Le scène est dans l'île de Cythère.


LA POMME

Chez la Déesse Vénus, aux portes de la ville de Cythère. Un palais d'été dont les colonne cannelées, les salles bâties à ciel ouvert et les construction prolongées au loin se mêlent à des jardins et des feuillages. Sur les murailles, des flûtes et des lyres. Une statue de l'Amour enfant, nu et appuyé sur son arc ; une fontaine jaillissante, dont l'eau retombe dans un bassin d'or. Jardinières de marbre sculpté d'où s'élancent de grandes fleurs éclatantes ; lits couverts de riches étoffes d'Asie ; meubles d'ivoire. Sur une table de mosaïque sont posés un coffret d'où les riches joyaux débordent, et un miroir à main en or poli. On est au milieu d'une jour d'été brûlant, où tout languit et frissonne dans la lumière blanche.

SCÈNE PREMIÈRE.

MERCURE.

J'y suis enfin ! - Voilà Cythère, et la maison.
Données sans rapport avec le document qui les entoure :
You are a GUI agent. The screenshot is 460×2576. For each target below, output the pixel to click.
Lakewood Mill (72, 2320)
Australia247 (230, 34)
Où demeure Cypris dans la belle saison.

Oh ! Je suis las ! Mes pieds devancent les gazelles,

Et quand je ne cours pas, il faut voler. Mes ailes

5   N'en peuvent plus. Mon sort me devient odieux.

Quel état que celui de messager des dieux !

Paresseux et gourmand, ce serait mon affaire

De bien manger, de bien dormir, de ne rien faire

Et d'économiser mon travail et mes pas.

10   Chansons ! Je ne dors pas et je ne mange pas !

Si je veux sommeiller sous la nuée obscure,

Mille voix aussitôt m'appellent :

Imitant diverses voix de femmes auxquelles il répond à mesure qu'elles lui parlent.

- Ho Mercure !

Hein ? Mercure par ci ! Quoi ? Mercure par-là !

En haut ! En bas ! Partout ! Las ou non, me voilà.

Au public.

15   Oui, quoi que dieu pasteur, prince et conducteur d'âmes,

C'est moi qui fais encor les courses de ces dames.

Celle-ci veut sa flûte et l'autre son tambour !

Et ce n'est rien auprès des messages d'amour !

À travers les grands cieux je vais de porte en porte,

20   Et je les porte.

Après une pause.

  J'en rougis. Mais je les porte

Imitant le ton qu'il prend pour s'acquitter d'un message.

« Cher seigneur, ce jasmin vient de qui tu sais bien.

Bon espoir. Et surtout pas un mot. N'en dis rien.

D'une voix plus douce, et comme s'acquittant d'un autre message.

Ma Nymphe, Jupiter de là-haut te fait signe.

Sois heureuse. Il viendra dans son habit de cygne.»

Tirant la pomme du filet où elle est contenue.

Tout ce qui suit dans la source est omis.